For those who are impatient with the progress up the corporate ladder, one option might be going out as entrepreneur and starting a business. But Williams did not see today’s diverse workforce rushing in that direction.

“I see more people getting into the business, but I haven’t seen many open up their own shop,” he said.

“There are entrepreneurs out there,” observed Jeff Berger, founder and president of the NAGLREP and a Coldwell Banker Realtor in Jupiter, Florida. “But I see more joining companies because of what’s happening in the real estate space now – there’s so much consolidation and it’s harder to be an indie than ever.”

NAMB’s Andrews advocated that the best argument for a more diverse workforce could be found in the color that drives all businesses: green.

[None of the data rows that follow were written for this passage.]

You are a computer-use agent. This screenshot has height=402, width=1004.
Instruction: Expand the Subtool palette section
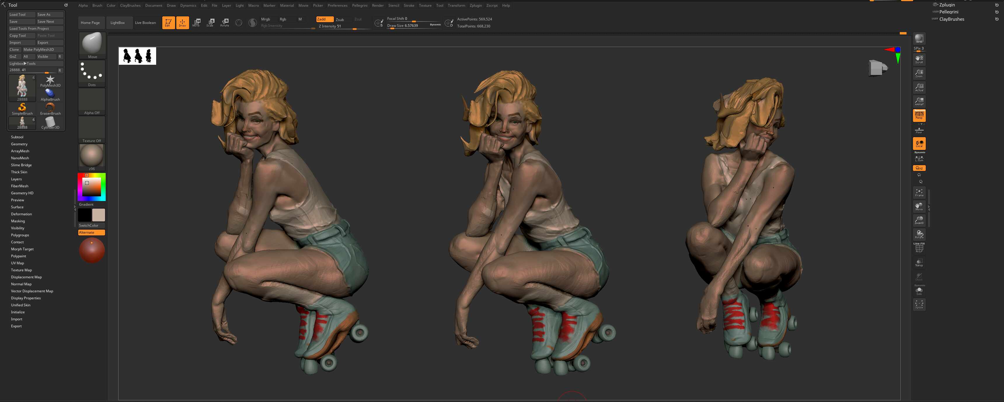pyautogui.click(x=17, y=137)
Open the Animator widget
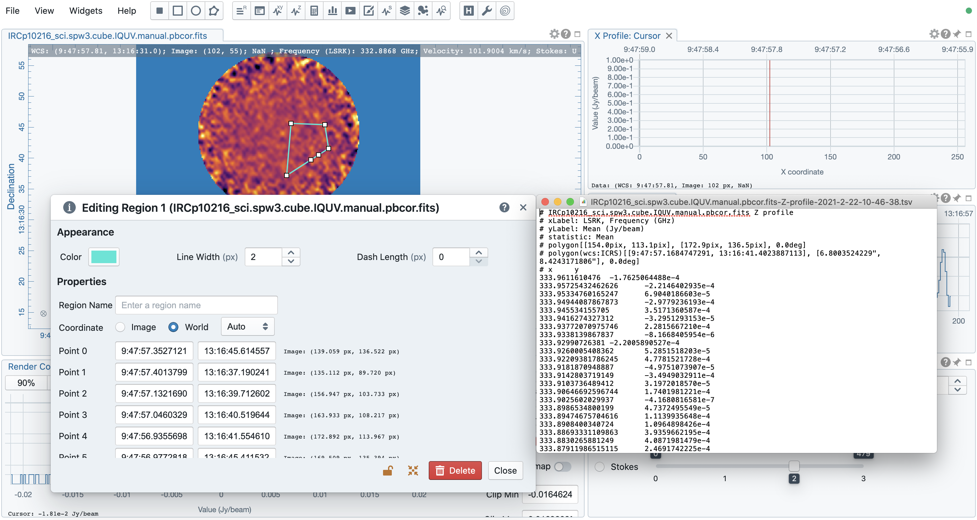 pos(350,11)
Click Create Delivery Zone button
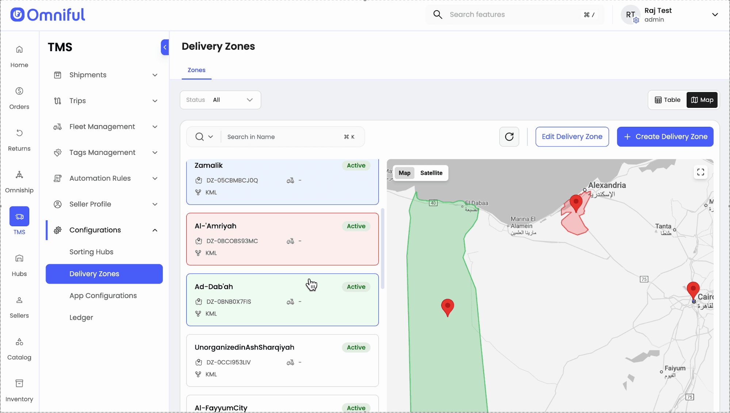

“Brokers are more concerned about delivering products to neighborhoods,” he said. “And they certainly welcome a diverse workforce as well as a diverse customer base. They’re more motivated by approved close deals than ever, just about anything. The Hispanic community is going to be a large source of new customers, and with the recent Black Lives Matter movement the black communities are going to become a much greater source of homeownership as we try to give them the economic opportunities that a lot have other members of the United States have had for a long time.”

Following George Floyd’s death and the subsequent protest demonstrations that denounced social inequality, many companies within the mortgage and real estate industries issued public statements voicing their support for racial equality. Yet Thompson worried that some companies might believe that action is an adequate answer to the issue.

“Making a statement is not good enough,” he said. “We have to intentionally identify and promote and give an opportunity to women and people of color so that they can grow in our leadership grow in our industry and, most importantly, they can provide companies with the perspectives about how their organization can use diversity as a competitive advantage.”